_Page extract_
Monrovia – The A. M. Dogloitti College of Medicine is the only medical college in Liberia. The facility consists of three filthy buildings, right next to the Atlantic Ocean.
Report by Bettie K. Johnson-Mbayo/ [email protected]
Nearly every Liberian doctor in the country’s Ebola wards studied there, in buildings that have no running water.
According to the Liberia Medical and Dental Council, there are currently 298 medical doctors catering for the country’s 4.5 million people, making the doctor per patient ratio 1:15,000.
The field of specialty is limited. The LMDC statistics, which were last updated on July 15, noted that there are currently 207 general practitioners, 18 Public Health Specialists, 15 Pediatricians, 12 Surgeons, 10 Gynecologists, 6 Ophthalmologists, 8 Internal Medicine Specialists, 6 Dentists, 4 Family Medicine Specialists, and 2 Orthopedics.
Liberia also only has two Radiologists, one Pathologist, four Psychiatrists, one ear, nose and throat Specialist, one Veterinarian, and one Dermatologist.
The figures show that the number of doctors is increasing, from the 231 reported last year. However, the figure is still far from the 1:1,000 doctors to patient ratio recommended by the World Health Organization.
Dr. Lekilay Tehmeh of the LMDC attributed the cause of the poor doctor to patient ratio to the civil war. He said the turmoil caused most of the doctors to immigrate to other countries.
For many graduates, a medical degree is a ticket to a good life outside Liberia.
“The salaries here are bad. There are no incentives. For years, our doctors have left for the glitz and glamour of the First World,” said Dr. V. Kanda Golakai, the dean of the medical school. “That’s why we have a dysfunctional health-care system.”
According to a source who requested for anonymity, currently there are 5 students per room on the dormitory.

_Problem set_
1/ Answer these questions from the report on Liberia's doctors, one answer per line, marked (a), (b), and (c).
(a) How many medical doctors does the Liberia Medical and Dental Council say the country currently has?
(b) How many doctors were reported last year?
(c) Who is the dean of the medical school?
2/ Reproduce the report on Liberia's doctors word for word, from "According to the" up to and including "patient ratio 1:15,000.".
3/ List every specialty that the report on Liberia's doctors says has only one practitioner in Liberia.

_Raw data_
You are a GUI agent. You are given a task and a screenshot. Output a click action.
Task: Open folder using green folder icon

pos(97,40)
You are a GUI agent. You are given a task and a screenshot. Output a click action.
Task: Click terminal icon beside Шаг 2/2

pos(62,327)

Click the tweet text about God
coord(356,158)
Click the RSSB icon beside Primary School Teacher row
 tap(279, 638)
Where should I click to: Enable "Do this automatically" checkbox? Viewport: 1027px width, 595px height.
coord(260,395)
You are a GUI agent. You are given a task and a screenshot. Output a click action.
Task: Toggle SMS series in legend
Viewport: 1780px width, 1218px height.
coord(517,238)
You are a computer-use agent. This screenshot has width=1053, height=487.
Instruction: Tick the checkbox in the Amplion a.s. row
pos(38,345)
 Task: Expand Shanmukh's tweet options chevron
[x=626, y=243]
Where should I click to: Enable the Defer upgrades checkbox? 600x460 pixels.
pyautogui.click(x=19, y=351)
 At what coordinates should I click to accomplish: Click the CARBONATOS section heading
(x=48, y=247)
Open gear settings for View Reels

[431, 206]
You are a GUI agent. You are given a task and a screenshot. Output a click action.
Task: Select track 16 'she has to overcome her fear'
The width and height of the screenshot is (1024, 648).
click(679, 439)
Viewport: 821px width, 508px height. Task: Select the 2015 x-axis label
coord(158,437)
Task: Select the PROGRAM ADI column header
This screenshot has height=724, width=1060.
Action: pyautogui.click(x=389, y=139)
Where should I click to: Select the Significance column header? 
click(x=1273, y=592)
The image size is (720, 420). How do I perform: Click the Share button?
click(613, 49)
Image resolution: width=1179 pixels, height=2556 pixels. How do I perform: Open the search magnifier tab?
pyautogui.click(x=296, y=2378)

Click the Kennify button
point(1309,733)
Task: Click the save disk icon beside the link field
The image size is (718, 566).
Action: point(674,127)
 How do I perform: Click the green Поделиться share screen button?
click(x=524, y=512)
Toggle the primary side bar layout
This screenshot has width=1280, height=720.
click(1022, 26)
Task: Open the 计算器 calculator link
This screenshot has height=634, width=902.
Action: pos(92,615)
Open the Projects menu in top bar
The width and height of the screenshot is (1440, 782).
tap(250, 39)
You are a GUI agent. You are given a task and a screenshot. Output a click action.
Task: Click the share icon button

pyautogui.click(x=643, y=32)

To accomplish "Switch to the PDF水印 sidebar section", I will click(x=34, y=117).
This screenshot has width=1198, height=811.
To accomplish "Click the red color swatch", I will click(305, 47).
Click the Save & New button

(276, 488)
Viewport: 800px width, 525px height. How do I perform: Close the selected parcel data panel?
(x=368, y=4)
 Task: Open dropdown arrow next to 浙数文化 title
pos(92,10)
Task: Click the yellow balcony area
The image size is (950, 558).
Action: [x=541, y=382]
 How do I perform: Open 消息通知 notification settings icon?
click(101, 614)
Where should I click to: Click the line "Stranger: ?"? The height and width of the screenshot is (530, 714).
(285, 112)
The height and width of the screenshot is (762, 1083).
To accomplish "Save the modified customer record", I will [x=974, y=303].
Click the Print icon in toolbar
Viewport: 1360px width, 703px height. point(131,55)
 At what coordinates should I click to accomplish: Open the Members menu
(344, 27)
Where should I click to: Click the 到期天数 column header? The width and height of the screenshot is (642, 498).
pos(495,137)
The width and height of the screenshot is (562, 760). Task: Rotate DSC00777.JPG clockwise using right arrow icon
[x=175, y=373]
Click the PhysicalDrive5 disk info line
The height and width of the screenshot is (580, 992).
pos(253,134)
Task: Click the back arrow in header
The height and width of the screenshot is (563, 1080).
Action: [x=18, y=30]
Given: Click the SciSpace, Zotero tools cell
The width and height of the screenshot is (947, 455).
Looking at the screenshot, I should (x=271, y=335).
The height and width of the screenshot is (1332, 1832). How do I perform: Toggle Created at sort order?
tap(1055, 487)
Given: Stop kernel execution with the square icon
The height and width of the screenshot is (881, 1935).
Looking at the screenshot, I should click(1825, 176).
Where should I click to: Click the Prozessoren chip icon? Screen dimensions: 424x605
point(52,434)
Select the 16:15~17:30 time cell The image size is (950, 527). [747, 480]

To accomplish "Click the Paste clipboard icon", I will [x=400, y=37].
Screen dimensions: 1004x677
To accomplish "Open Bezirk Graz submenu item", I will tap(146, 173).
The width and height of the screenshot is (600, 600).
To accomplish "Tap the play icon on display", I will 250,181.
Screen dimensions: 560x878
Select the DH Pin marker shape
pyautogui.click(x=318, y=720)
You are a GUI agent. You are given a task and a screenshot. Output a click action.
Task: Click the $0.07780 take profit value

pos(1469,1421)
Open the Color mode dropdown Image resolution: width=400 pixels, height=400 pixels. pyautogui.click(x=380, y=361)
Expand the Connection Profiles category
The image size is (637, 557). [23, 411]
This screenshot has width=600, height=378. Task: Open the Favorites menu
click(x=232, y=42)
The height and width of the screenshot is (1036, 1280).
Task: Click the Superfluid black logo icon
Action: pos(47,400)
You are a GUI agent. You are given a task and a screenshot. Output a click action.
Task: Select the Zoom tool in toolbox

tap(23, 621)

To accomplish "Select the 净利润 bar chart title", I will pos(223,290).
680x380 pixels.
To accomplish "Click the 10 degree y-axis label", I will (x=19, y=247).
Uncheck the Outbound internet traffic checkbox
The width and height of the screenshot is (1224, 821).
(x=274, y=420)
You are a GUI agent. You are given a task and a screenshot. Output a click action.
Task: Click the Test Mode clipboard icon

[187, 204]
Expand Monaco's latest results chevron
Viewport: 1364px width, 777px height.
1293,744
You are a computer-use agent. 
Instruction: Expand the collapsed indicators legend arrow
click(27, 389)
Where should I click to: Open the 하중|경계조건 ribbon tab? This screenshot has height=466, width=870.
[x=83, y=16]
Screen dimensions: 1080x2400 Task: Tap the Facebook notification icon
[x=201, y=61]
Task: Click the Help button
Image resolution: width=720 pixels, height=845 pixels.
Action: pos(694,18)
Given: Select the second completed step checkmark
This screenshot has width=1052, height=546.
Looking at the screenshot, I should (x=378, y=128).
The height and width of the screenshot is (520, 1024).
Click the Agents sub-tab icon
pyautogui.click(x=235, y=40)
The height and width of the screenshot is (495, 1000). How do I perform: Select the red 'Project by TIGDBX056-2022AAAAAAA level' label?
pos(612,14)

_Task results_
1/
(a) 298
(b) 231
(c) Dr. V. Kanda Golakai

2/
According to the Liberia Medical and Dental Council, there are currently 298 medical doctors catering for the country’s 4.5 million people, making the doctor per patient ratio 1:15,000.

3/
Pathologist
Ear, nose and throat Specialist
Veterinarian
Dermatologist